“I don’t think there’s a darn thing the [Bush] administration can do” to rescue California from the inevitability of energy supply shortages and blackouts this summer, a White House energy official said last week.

“The White House is looking at all [of] the options they can do” to help alleviate supply shortages in the wholesale energy markets in California and the western region by summer, the official noted during a conference of the National Energy Marketers Association in Washington, D.C. last Tuesday. However, in the end, she believes California may be pretty much on its own.

The Bush administration “fully recognizes that California is not just a California-only problem,” the official said, but she doubted it would ever resort to price controls as a possible solution. “I can never say never” about price controls, but “I can’t imagine” a situation occurring in California this summer that would cause the White House to flip-flop on this issue, she told energy marketers and customers.

The White House energy task force, which is headed up by Vice President Dick Cheney, will release “sometime this spring” its much-anticipated report that will identify the nation’s energy problems and make recommendations on how to deal with them, she said. There is no date-certain for when it will be issued.
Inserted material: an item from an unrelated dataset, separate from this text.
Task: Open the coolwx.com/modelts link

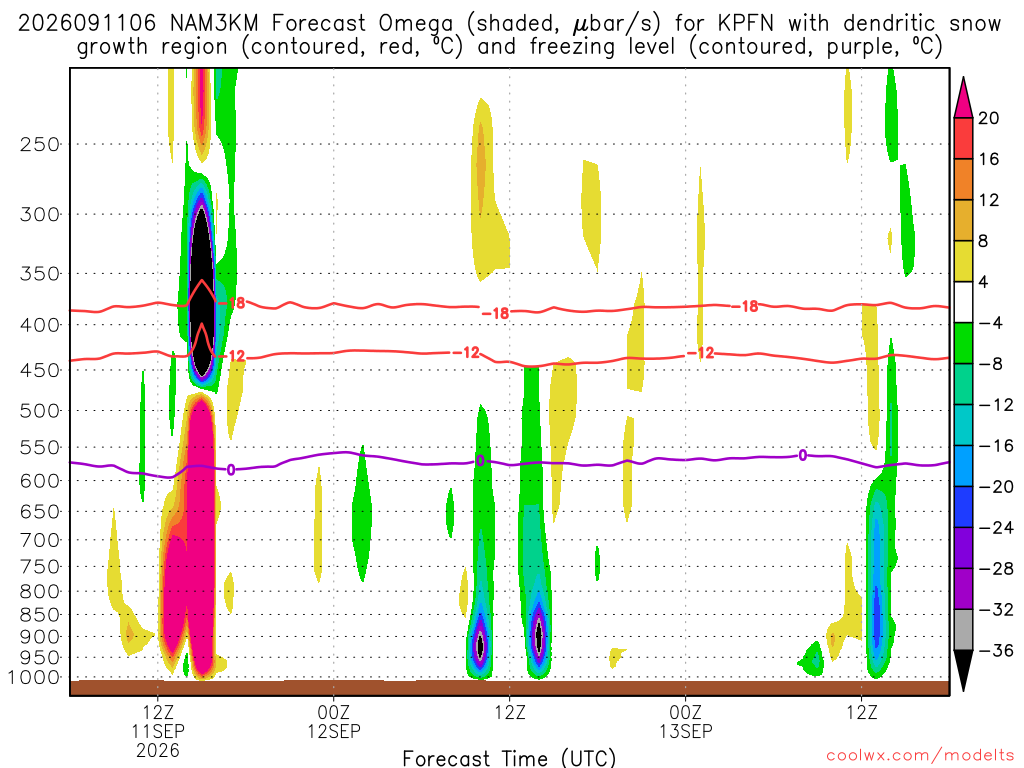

Meanwhile, the Cabinet-level task force has been inundated with more than 800 recommendations from the energy industry and the public — with some of them ranging from “the ridiculous to the sublime” — and has developed a background report, the official said. The 10-chapter background report devotes a “significant amount of time” to two issues — alternative fuels and energy efficiency. “We hope there will be some groundbreaking…..things” in the final document, she noted. She indicated the report will not include proposals on tax or other economic incentives for the energy industry.